I quarti di Champions nel campo dei ricavi commerciali: primo il Psg, ma vincono i colossi arabi

I quarti di Champions nel campo dei ricavi commerciali: primo il Psg, ma vincono i colossi arabi

Un miliardo e mezzo di euro. Questo il valore economici dei quarti di finale di Champions League edizioni 2016, che si concluderanno tra oggi e domani e designeranno le quattro semifinaliste della più importante (e ricca) competizione internazionale.

Marco Bellinazzo, esperto di football economy, ha pubblicato su Goal.com un’analisi delle quattro partite di Champions giocate però nel campo dei ricavi commerciali. Intanto, il primo dato clamoroso riguarda i Jersey Sponsor, ovvero le sponsorizzazioni sulle maglie da gioco delle squadre ancora in corsa: tre degli otto club ancora in corsa, infatti, indossano la scritta Fly Emirates. Il colosso emiratino, di proprietà del governo di Dubai, “griffa” le divise di Paris Saint-Germain, Real Madrid e Benfica. Le altre cinque shirt sono sponsorizzate da altrettanti sponsor diversi: T-Mobile (Bayern Monaco), Qatar Airways (Barcellona), Etihad (Manchester City), Wolkswagen (Wolfsburg) e Plus500 (Atletico Madrid). Addirittura meno varia la situazione degli sponsor tecnici: quattro squadre griffate Nike (Barça, Atletico, Psg e Man City), tre Adidas (Real, Bayern e Benfica) e solo un club equipaggiato Kappa (Wolfsburg).

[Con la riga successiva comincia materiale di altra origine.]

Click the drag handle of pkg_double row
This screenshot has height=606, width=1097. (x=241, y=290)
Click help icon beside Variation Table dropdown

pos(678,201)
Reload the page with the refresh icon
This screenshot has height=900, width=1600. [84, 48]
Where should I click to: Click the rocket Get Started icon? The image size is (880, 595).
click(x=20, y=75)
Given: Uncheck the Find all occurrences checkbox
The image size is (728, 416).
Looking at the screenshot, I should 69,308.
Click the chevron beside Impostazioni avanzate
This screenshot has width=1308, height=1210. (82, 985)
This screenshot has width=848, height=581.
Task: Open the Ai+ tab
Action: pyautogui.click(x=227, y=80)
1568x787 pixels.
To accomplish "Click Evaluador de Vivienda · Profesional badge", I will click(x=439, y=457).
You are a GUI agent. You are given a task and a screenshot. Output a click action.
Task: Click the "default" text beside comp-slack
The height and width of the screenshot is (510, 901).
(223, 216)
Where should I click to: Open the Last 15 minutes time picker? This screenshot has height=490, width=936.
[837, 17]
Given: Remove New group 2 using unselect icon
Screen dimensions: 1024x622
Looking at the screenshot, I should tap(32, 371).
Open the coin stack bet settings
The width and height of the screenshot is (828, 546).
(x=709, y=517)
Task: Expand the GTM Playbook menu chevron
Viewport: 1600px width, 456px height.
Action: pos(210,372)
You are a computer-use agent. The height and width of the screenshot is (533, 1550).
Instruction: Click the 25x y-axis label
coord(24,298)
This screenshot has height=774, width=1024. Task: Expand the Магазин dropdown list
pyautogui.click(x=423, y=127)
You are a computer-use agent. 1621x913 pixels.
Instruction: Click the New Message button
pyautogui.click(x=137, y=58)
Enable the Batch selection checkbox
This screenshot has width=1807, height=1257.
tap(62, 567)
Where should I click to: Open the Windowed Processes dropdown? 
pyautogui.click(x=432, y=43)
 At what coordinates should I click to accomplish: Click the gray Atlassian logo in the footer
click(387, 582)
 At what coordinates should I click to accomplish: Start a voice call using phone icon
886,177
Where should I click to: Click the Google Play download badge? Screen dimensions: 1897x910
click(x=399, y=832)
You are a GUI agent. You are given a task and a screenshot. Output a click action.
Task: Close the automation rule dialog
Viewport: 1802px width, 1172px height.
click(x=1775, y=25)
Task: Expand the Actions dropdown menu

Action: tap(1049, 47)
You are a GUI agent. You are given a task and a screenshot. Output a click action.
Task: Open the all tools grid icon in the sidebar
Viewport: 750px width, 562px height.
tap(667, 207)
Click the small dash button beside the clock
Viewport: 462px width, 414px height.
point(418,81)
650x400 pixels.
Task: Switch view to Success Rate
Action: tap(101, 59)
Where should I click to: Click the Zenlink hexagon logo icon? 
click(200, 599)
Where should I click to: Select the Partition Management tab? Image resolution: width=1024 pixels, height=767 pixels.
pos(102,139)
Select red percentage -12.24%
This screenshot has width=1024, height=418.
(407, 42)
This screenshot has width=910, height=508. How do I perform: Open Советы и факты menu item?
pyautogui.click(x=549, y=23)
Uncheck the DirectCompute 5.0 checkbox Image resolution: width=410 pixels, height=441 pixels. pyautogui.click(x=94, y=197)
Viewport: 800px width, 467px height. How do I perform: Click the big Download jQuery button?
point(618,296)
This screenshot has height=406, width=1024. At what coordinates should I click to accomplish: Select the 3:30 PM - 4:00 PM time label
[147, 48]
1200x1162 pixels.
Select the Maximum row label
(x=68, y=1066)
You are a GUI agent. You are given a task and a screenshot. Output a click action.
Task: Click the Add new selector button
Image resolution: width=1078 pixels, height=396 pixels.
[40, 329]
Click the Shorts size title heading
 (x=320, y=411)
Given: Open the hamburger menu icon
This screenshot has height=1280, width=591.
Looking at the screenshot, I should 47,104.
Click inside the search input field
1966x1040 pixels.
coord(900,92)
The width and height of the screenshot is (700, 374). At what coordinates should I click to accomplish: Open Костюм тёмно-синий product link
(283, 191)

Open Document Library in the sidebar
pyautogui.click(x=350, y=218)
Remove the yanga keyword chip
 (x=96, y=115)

Il resto delle strategie, come se non bastasse la totale egenomia delle sponsorizzazioni, premia ancora le politiche di investimento dei paesi mediorientali: la prima in classifica per fatturato commerciale tra le otto squadre rimaste in gara è il Psg (297 milioni di euro), che deve questo primato al contratto stipulato con l’Ente del Turismo del Qatar, che da solo vale circa 200 milioni l’anno ed è costato ai pargini una multa da parte dell’Uefa  per aver superato i limiti accettabili degli accordi con parti correlate. Il Bayern è secondo in classifica con 278 milioni nonostante un calo del 5%, mentre sono in crescita il Real Madrid (grazie all’intesa raggiunta con IPIC, società di investimenti petroliferi con sede Abu Dhabi) e il Manchester City (fondamentali le partnership con le asiatiche  Sap Nissan, Citi e PZ Cussons).

Diverse, ovviamente, le posizioni delle tre “piccole” Benfica, Wolfsburg e Atletico Madrid. I portoghesi incassano appena 30 milioni, esattamente come i tedeschi. In salita le quotazioni dei Colchoneros, che stanno sfruttando gli ultimi anni di grandi risultati per aumentare i loro introiti commerciali: nel 2015, l’Atletico ha incassato 63 milioni, 15 in più rispetto ai 48 della stagione precedente, grazie agli accordi con Nike e al passaggio alla società di servizi finanziari Plus500 come main sponsor.